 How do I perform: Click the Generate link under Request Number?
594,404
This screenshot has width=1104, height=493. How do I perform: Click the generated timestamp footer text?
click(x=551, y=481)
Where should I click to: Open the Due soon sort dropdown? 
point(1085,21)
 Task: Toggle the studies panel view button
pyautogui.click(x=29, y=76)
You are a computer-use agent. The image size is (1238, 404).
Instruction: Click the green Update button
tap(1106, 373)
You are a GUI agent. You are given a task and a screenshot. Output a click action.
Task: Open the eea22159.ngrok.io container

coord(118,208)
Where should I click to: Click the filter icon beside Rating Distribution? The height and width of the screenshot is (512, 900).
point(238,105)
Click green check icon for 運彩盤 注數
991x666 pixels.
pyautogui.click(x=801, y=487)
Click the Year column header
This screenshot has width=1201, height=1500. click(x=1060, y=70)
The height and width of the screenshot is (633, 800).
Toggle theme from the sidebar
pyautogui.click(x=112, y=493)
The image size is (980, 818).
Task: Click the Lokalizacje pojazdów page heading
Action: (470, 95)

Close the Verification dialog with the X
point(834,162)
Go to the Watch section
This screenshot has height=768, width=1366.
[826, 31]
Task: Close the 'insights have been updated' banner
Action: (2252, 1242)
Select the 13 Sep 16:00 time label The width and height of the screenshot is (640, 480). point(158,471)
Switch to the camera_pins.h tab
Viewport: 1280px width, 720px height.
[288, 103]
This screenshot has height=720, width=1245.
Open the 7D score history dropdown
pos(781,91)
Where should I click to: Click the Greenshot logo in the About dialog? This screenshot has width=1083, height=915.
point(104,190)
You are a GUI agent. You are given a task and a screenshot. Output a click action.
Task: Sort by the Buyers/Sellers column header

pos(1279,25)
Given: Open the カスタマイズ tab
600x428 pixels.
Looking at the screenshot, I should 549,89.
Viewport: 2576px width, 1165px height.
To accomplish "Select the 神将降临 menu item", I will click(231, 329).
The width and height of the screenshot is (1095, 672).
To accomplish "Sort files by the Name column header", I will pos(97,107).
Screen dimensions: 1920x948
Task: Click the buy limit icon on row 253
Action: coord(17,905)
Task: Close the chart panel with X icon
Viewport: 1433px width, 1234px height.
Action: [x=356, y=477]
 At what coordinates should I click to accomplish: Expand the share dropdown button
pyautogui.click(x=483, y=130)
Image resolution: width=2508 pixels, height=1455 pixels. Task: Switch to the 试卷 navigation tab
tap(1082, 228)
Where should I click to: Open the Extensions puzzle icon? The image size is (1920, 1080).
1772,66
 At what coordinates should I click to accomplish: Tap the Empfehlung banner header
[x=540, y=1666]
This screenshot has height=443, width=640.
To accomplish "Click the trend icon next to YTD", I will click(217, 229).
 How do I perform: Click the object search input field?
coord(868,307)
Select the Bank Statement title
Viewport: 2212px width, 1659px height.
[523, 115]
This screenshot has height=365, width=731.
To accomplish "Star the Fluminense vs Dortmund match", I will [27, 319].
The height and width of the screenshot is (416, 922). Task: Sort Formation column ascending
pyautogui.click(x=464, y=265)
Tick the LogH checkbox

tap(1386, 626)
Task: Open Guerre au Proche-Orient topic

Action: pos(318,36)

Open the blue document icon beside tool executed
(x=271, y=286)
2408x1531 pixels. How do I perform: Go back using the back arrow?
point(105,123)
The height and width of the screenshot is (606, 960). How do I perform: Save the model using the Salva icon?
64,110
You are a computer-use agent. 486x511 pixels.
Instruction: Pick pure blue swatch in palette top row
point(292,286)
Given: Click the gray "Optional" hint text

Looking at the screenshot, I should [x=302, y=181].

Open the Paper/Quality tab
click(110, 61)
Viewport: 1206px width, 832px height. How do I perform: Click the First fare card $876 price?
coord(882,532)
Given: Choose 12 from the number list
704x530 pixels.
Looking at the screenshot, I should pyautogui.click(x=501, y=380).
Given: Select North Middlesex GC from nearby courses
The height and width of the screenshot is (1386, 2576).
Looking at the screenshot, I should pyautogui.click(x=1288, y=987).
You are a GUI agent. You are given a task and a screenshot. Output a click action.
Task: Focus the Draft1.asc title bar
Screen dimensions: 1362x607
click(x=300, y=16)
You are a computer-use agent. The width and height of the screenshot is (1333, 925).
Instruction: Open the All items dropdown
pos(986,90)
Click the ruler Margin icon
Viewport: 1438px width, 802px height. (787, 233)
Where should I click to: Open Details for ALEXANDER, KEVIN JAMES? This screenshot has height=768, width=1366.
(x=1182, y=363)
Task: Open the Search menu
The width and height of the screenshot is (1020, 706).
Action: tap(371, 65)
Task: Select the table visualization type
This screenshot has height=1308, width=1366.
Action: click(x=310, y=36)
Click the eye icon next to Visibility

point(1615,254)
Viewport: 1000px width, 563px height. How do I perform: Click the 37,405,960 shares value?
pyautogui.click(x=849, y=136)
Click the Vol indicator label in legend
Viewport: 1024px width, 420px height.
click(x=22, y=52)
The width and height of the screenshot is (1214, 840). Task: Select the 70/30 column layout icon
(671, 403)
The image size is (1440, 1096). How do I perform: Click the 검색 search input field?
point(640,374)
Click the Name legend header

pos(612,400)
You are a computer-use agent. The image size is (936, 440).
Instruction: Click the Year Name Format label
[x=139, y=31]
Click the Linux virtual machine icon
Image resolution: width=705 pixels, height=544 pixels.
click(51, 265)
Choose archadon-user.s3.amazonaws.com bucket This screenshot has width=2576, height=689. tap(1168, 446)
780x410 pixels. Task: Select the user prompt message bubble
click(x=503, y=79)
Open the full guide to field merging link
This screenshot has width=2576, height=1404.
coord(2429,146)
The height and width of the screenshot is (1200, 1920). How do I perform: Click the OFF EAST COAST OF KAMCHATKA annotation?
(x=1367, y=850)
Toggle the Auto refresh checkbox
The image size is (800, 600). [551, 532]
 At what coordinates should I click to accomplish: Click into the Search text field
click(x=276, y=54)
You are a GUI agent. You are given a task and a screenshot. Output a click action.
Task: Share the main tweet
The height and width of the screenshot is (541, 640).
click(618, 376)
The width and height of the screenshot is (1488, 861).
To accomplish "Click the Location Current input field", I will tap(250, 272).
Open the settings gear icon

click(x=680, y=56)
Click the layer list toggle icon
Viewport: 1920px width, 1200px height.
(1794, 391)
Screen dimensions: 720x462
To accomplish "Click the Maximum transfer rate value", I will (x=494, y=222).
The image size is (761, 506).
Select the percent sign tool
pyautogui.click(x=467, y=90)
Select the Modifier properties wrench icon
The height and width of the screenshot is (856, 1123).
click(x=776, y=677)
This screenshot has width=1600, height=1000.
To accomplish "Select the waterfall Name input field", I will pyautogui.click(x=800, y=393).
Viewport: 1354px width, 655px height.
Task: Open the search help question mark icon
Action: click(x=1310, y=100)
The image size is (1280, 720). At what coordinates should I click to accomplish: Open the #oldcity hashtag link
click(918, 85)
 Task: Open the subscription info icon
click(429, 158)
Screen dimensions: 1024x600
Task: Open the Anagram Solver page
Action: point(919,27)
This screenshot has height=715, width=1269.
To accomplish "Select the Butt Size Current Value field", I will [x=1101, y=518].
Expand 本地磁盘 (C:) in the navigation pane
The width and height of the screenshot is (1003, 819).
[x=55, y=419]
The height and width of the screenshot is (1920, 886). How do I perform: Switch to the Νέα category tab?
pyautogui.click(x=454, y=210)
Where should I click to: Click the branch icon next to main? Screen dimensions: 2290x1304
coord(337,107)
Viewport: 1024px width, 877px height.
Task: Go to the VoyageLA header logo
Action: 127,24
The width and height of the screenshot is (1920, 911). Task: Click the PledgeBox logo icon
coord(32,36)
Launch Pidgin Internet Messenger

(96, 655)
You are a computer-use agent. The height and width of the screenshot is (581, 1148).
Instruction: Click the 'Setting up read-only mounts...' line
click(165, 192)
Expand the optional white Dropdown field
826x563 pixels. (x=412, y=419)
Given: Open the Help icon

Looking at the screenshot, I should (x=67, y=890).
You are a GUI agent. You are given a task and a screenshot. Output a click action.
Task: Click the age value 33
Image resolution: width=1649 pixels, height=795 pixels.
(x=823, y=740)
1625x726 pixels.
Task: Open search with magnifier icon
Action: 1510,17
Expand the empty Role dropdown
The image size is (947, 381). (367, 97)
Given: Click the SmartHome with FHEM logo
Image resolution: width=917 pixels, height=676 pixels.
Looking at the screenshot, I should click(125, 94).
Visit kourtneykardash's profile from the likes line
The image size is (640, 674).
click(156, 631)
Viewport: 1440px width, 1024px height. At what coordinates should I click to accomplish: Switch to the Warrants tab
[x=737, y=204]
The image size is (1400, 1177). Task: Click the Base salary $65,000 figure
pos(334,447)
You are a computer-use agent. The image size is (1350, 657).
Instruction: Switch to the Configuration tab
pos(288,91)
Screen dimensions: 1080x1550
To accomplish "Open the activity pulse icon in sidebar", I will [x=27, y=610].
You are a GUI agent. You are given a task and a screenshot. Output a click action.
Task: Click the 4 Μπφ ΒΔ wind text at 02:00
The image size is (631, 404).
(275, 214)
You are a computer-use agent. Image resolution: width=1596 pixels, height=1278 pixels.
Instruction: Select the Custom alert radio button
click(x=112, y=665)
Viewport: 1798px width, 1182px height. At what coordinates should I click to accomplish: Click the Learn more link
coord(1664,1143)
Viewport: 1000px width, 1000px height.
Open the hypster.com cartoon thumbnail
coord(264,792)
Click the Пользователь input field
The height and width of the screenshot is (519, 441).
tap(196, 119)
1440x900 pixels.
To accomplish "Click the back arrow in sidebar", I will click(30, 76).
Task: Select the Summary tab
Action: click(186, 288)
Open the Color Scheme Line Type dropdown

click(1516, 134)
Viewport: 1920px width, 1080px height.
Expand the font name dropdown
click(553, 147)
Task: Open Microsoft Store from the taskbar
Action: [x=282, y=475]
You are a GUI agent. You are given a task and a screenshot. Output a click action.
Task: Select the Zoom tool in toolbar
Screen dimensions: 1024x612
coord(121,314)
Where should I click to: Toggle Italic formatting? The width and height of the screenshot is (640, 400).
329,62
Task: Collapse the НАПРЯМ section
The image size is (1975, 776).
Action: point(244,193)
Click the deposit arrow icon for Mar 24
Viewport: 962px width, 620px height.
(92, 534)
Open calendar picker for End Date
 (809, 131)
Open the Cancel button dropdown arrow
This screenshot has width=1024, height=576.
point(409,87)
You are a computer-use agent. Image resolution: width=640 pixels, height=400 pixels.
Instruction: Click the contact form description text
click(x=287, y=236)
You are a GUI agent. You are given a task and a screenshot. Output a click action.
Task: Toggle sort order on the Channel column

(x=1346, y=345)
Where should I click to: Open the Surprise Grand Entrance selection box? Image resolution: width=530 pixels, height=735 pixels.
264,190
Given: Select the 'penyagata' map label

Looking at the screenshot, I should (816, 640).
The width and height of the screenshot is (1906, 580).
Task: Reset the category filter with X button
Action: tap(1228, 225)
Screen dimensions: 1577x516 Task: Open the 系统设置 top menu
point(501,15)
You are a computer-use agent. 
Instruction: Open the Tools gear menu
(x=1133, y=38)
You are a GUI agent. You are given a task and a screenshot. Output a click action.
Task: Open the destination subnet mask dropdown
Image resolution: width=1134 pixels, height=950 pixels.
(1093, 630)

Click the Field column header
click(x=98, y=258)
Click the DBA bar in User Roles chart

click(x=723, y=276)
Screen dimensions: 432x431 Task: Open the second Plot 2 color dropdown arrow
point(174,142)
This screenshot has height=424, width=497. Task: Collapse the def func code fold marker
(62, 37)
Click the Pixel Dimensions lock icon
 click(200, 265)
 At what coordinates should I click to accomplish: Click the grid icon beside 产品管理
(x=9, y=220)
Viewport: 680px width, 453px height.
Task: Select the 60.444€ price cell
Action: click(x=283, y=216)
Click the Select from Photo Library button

SHORT PROBLEM:
Please copy the listing above word for word. Begin at the line that contains "Choose archadon-user.s3.amazonaws.com bucket" and stop after the line that contains "[x=55, y=419]".

THE RESPONSE:
Choose archadon-user.s3.amazonaws.com bucket This screenshot has width=2576, height=689. tap(1168, 446)
780x410 pixels. Task: Select the user prompt message bubble
click(x=503, y=79)
Open the full guide to field merging link
This screenshot has width=2576, height=1404.
coord(2429,146)
The height and width of the screenshot is (1200, 1920). How do I perform: Click the OFF EAST COAST OF KAMCHATKA annotation?
(x=1367, y=850)
Toggle the Auto refresh checkbox
The image size is (800, 600). [551, 532]
 At what coordinates should I click to accomplish: Click into the Search text field
click(x=276, y=54)
You are a GUI agent. You are given a task and a screenshot. Output a click action.
Task: Share the main tweet
The height and width of the screenshot is (541, 640).
click(618, 376)
The width and height of the screenshot is (1488, 861).
To accomplish "Click the Location Current input field", I will tap(250, 272).
Open the settings gear icon

click(x=680, y=56)
Click the layer list toggle icon
Viewport: 1920px width, 1200px height.
(1794, 391)
Screen dimensions: 720x462
To accomplish "Click the Maximum transfer rate value", I will (x=494, y=222).
The image size is (761, 506).
Select the percent sign tool
pyautogui.click(x=467, y=90)
Select the Modifier properties wrench icon
The height and width of the screenshot is (856, 1123).
click(x=776, y=677)
This screenshot has width=1600, height=1000.
To accomplish "Select the waterfall Name input field", I will pyautogui.click(x=800, y=393).
Viewport: 1354px width, 655px height.
Task: Open the search help question mark icon
Action: click(x=1310, y=100)
The image size is (1280, 720). At what coordinates should I click to accomplish: Open the #oldcity hashtag link
click(918, 85)
 Task: Open the subscription info icon
click(429, 158)
Screen dimensions: 1024x600
Task: Open the Anagram Solver page
Action: point(919,27)
This screenshot has height=715, width=1269.
To accomplish "Select the Butt Size Current Value field", I will [x=1101, y=518].
Expand 本地磁盘 (C:) in the navigation pane
The width and height of the screenshot is (1003, 819).
[x=55, y=419]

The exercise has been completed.